- _The problem_
From the listing, collect all lines containing the word "Slikken".

• • • • •

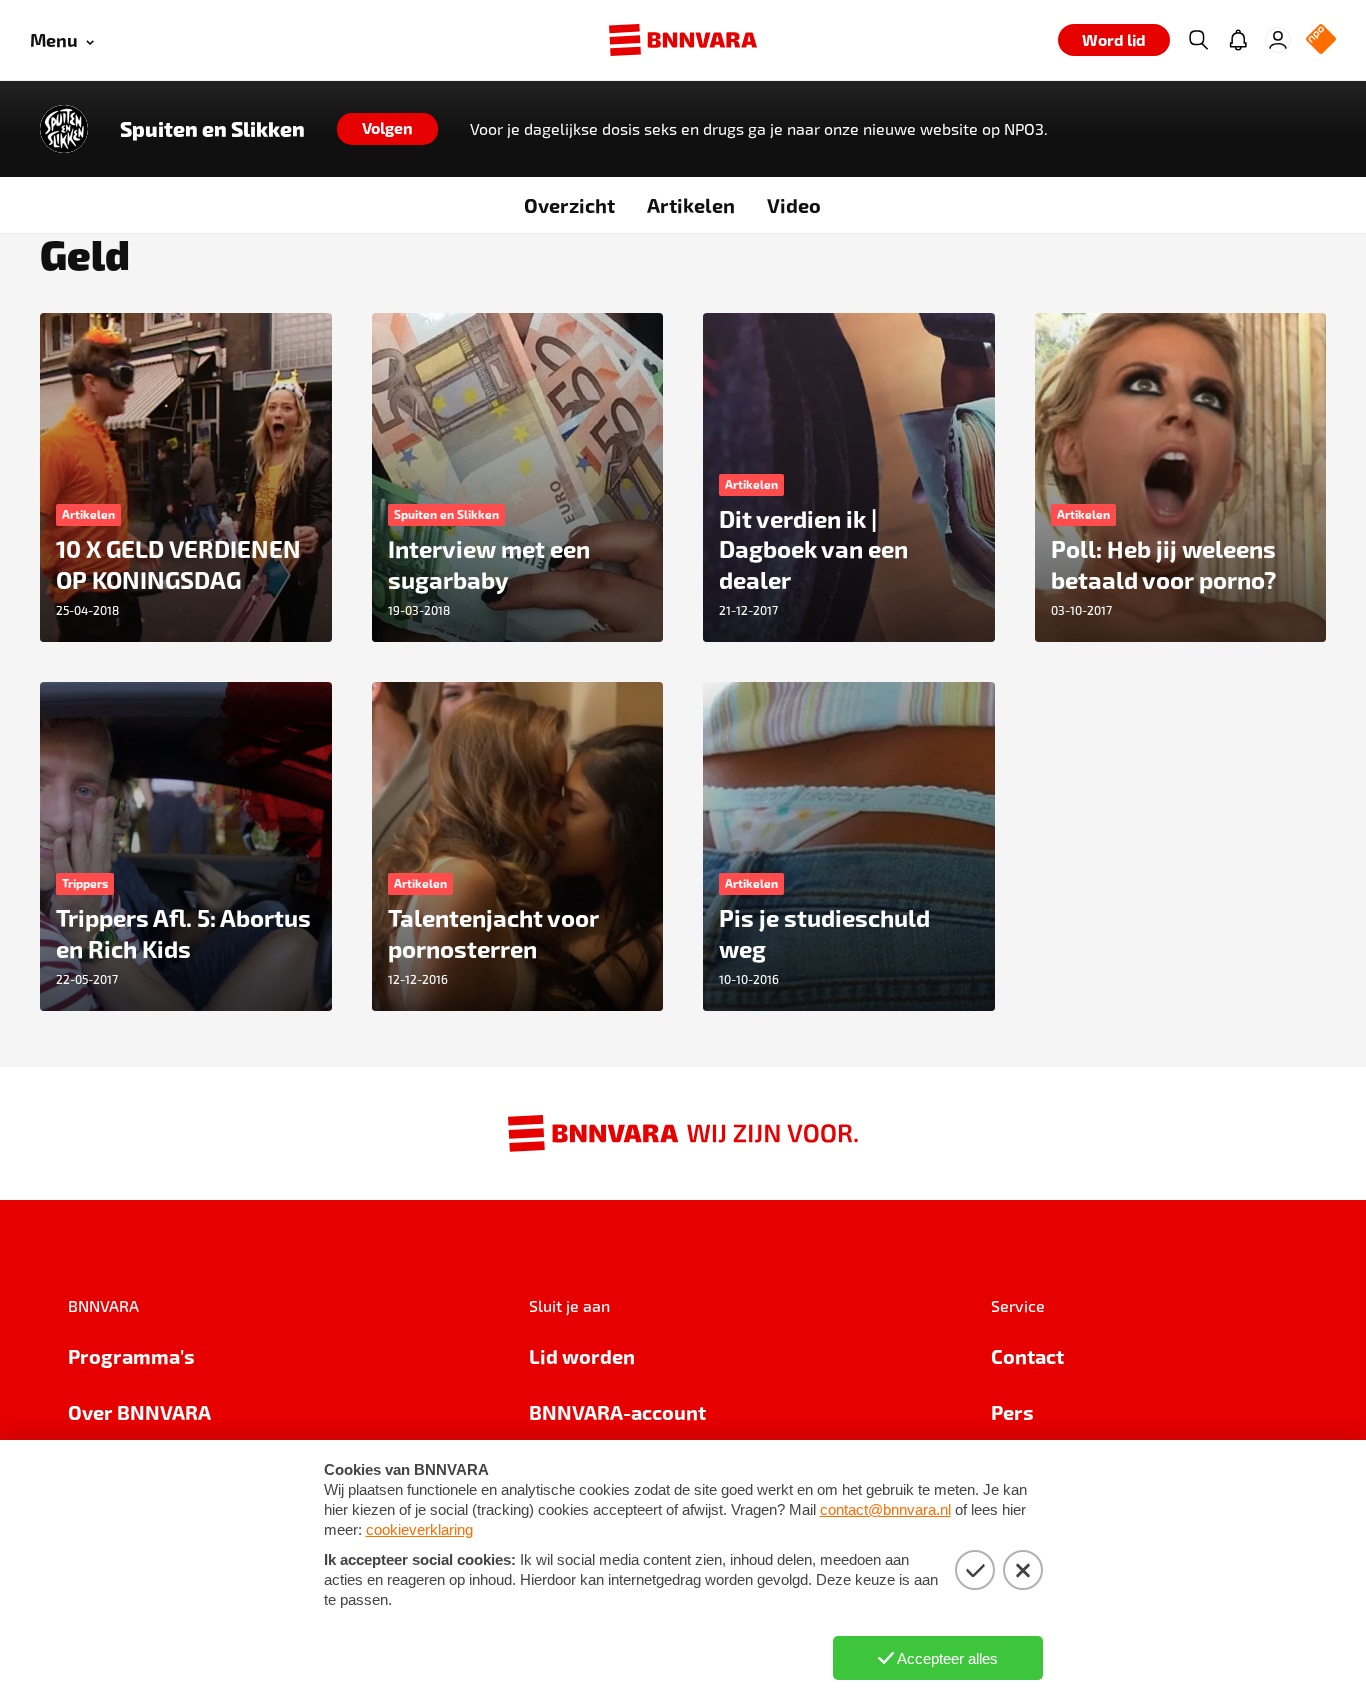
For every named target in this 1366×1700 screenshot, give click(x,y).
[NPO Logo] (1321, 40)
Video (794, 205)
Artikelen (691, 205)
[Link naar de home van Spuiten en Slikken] (64, 129)
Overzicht (569, 205)
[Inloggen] (1278, 40)
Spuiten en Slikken (212, 129)
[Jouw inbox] (1238, 40)
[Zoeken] (1198, 40)
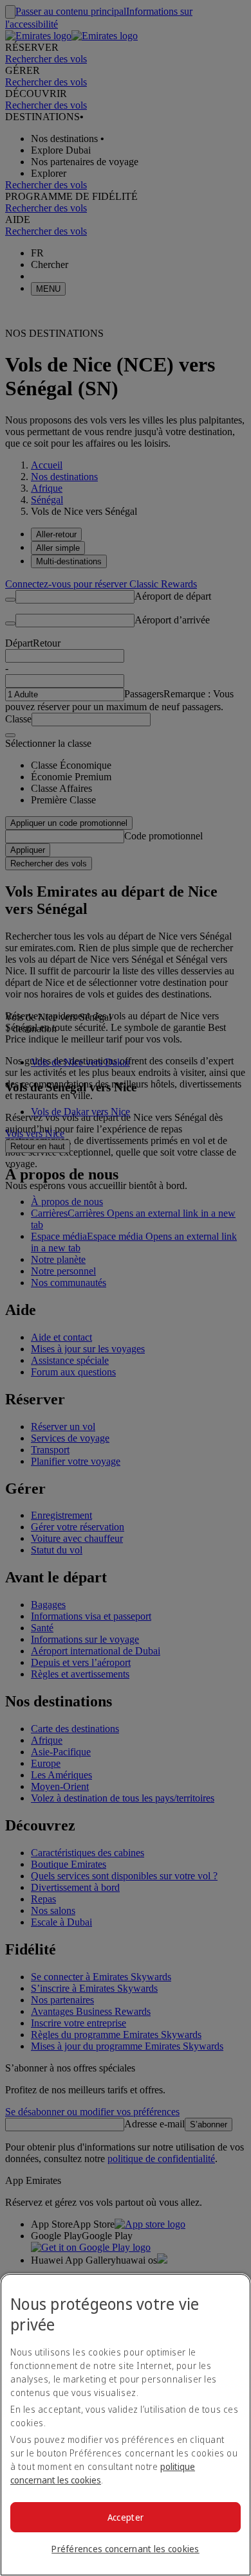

• • • • •

- _Answer space_
[Link naar de home van Spuiten en Slikken] (64, 129)
Spuiten en Slikken (212, 129)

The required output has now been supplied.